Todos los miembros del público volvieron sus rostros resplandecientes hacia el general y el Sr. Staubmeyer; todos salvo un par de excéntricas mujeres pacifistas y un tal Doremus Jessup, editor del periódico Daily Informer de Fort Beulah y considerado en la localidad como “un tipo bastante listo, pero un tanto cínico”, quien susurró a su amigo el reverendo el Sr. Falck: “¡Nuestros padres fundadores hicieron un trabajo bastante discutible al cultivar con ardor algunos metros cuadrados de Arizona!”

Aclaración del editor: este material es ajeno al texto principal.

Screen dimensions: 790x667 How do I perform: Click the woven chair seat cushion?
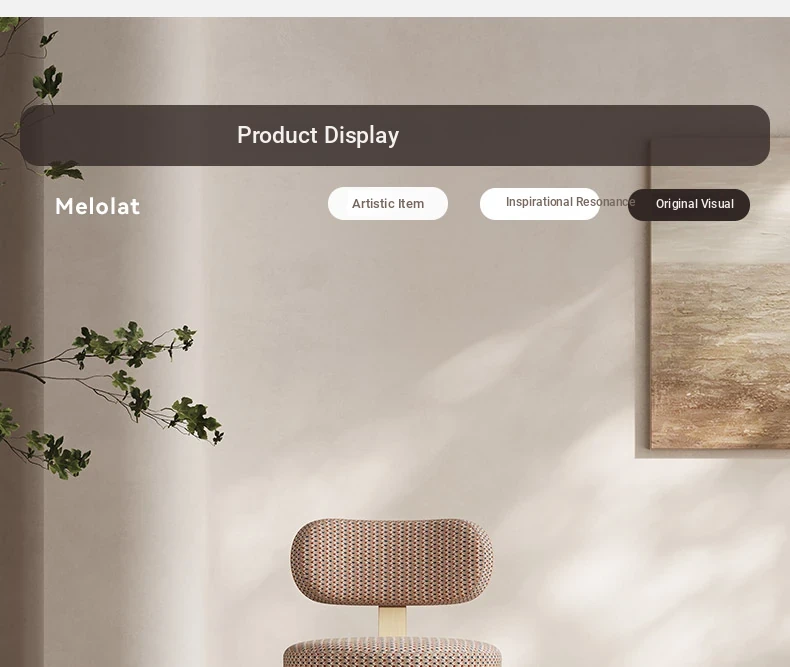click(x=392, y=652)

El punto álgido de la cena fue el discurso de la Sra. Adelaide Tarr Gimmitch, conocida en todo el país como “la chica de los Unkies”, pues durante la Gran Guerra había abogado por llamar a nuestros muchachos de las Fuerzas Expedicionarias Estadounidenses “los Unkies” 2. No se había limitado a darles dominós; de hecho, su primera idea había sido mucho más imaginativa. Quería enviar a cada soldado en el frente un canario en una jaula. ¡Imaginen lo que hubiera significado para ellos, acompañándoles y recordándoles al hogar y la madre! ¡Un pequeño y delicioso canario! Y, ¿quién sabe? ¡Quizá se les podría enseñar a cazar piojos!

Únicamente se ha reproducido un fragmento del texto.